- Also known as: Pam: Girl on the Loose!
- Genre: Reality television
- Created by: Pamela Anderson
- Directed by: Nigel Dick
- Starring: Pamela Anderson
- Narrated by: Pamela Anderson
- Country of origin: United States
- Original language: English
- No. of seasons: 1
- No. of episodes: 8

Production
- Executive producers: Pamela Anderson Fenton Bailey Randy Barbato Tom Campbell Jeff Pollack
- Production location: Los Angeles, California
- Camera setup: Single camera
- Running time: 30 minutes

Original release
- Network: E!
- Release: August 3 – September 23, 2008

= E!'s Pam: Girl on the Loose! =

American reality television series

Pam: Girl on the Loose! is an American reality television series that debuted on E! on August 3, 2008. The program documented the daily life of actress, producer, model, activist, Playboy Playmate and sex symbol Pamela Anderson, her family, and her friends, as she offers a real raw glimpse into her private life that the public and the tabloids don't get a look at.

==Critical reception==
The New York Daily News gave it 2 stars and added, "Mainly, it's just another low-rent celebrity show along the lines of Keeping Up with the Kardashians - typical for a genre these days that asks very little of celebrity subjects in exchange for getting them on the air."

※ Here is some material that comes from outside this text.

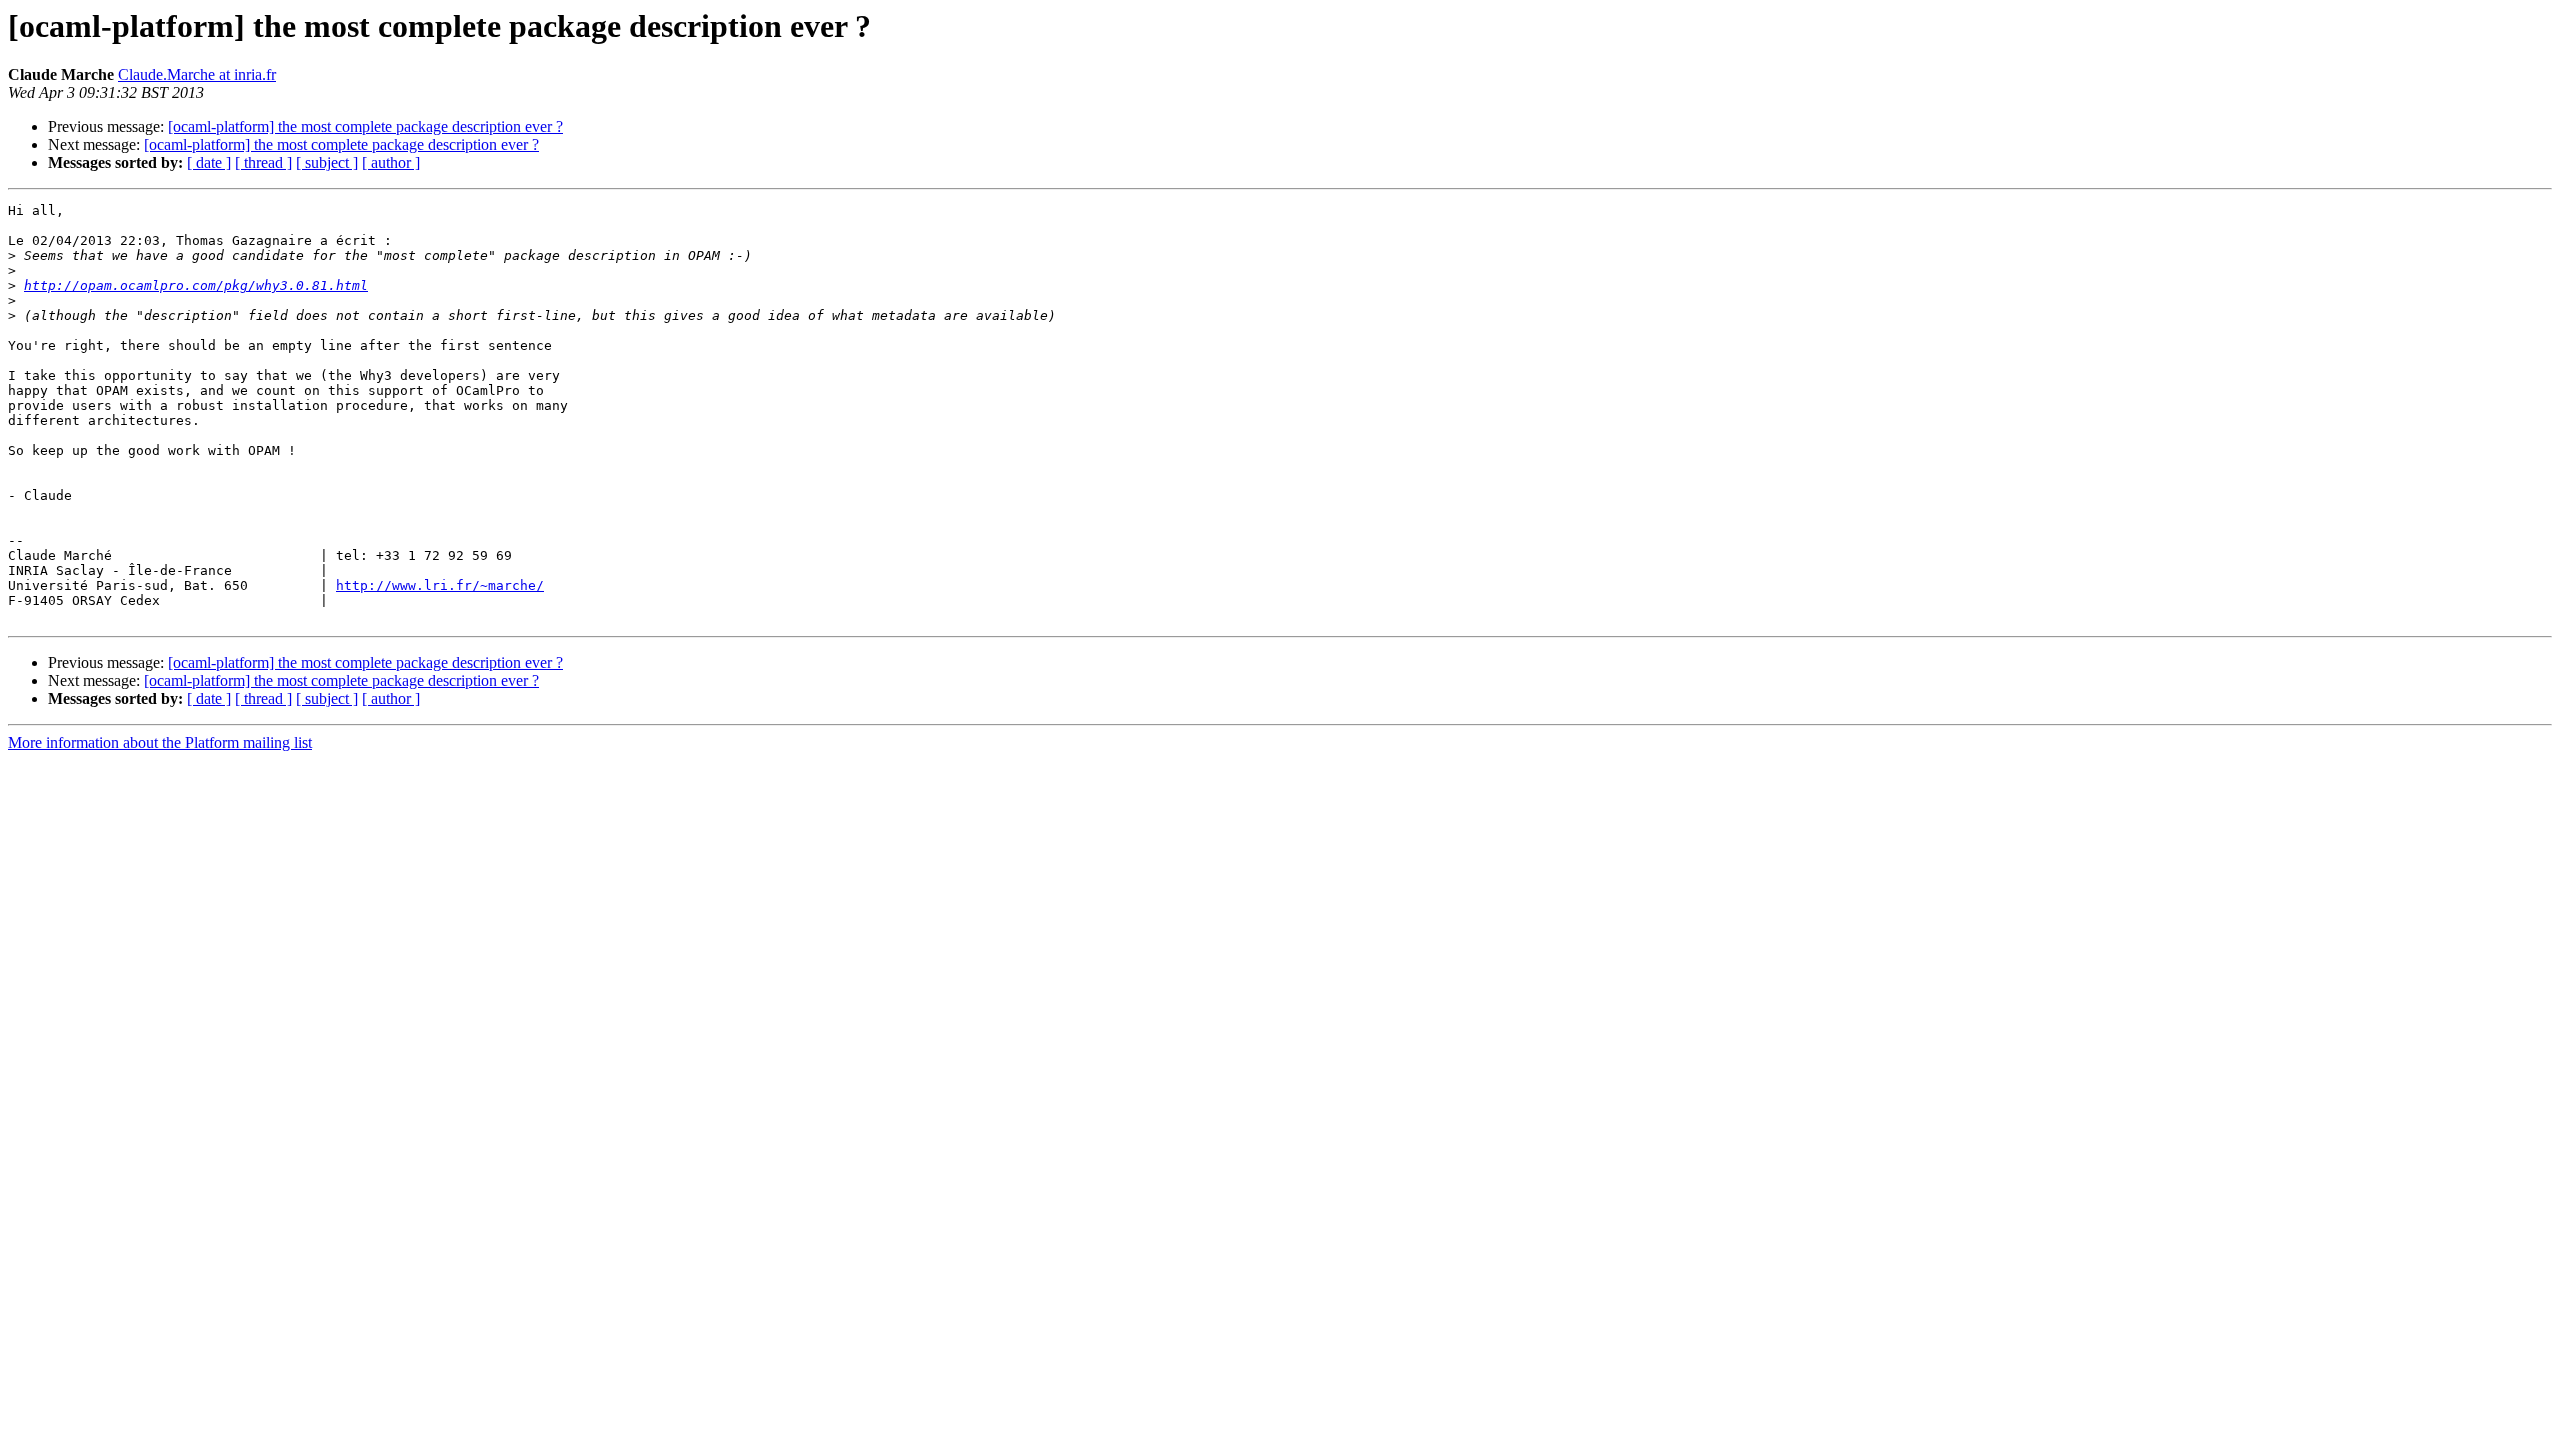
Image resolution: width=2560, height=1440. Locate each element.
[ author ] (391, 162)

Note the Los Angeles Times' Mary McNamara: "Age may have prompted her to prove there is a person underneath all that hair, behind all that décolletage, but it's a crowded genre, honey, and Girl on the Loose seems just a little too little too late."

==Episodes==

| No. | Title | Original release date |
| 1 | "The Uncensored Confessions of a Trailer-Camp Tramp" | August 3, 2008 |
Pamela throws an estate sale to get rid of her old and unused possessions; Pamela poses naked in a photo shoot for David LaChapelle; Pamela goes to Las Vegas to see Elton John's Red Piano concert.
| 2 | "For the Boys" | August 10, 2008 |
Pamela goes on a USO Tour with Toby Keith, Kathy Griffin and the Pussycat Dolls to Camp Pendleton.
| 3 | "Crazy Bitch" | August 17, 2008 |
Pamela and PETA's Dan Matthews attend the White House Correspondents' Dinner in Washington, D.C.
| 4 | "Shout It Out" | August 31, 2008 |
Pamela throws the Pepperdine baseball team a surprise Memorial Day barbecue. To everyone's surprise, Tommy Lee shows up and it ends up being a family affair.
| 5 | "Canadians Do It Better" | September 2, 2008 |
Pamela travels to Vancouver Island to visit her parents and to give her dad a very special gift. She checks in on a property she owns with a partner, NHL star Geoff Courtnall.
| 6 | "Abracadabra" | September 9, 2008 |
Pam travels all the way to Abu Dhabi with a group of family and friends to participate in a children's charity event.
| 7 | "All Over the World" | September 16, 2008 |
While the construction crew works feverishly to finish Pamela's house, Pam travels to the UK and Australia making TV appearances and basking in international fame.
| 8 | "Cliffhanger" | September 23, 2008 |
Pam and the boys celebrate her birthday when they visit Tommy while he tours with Mötley Crüe. Then it's off to Las Vegas to celebrate with her famous and fabulous friends.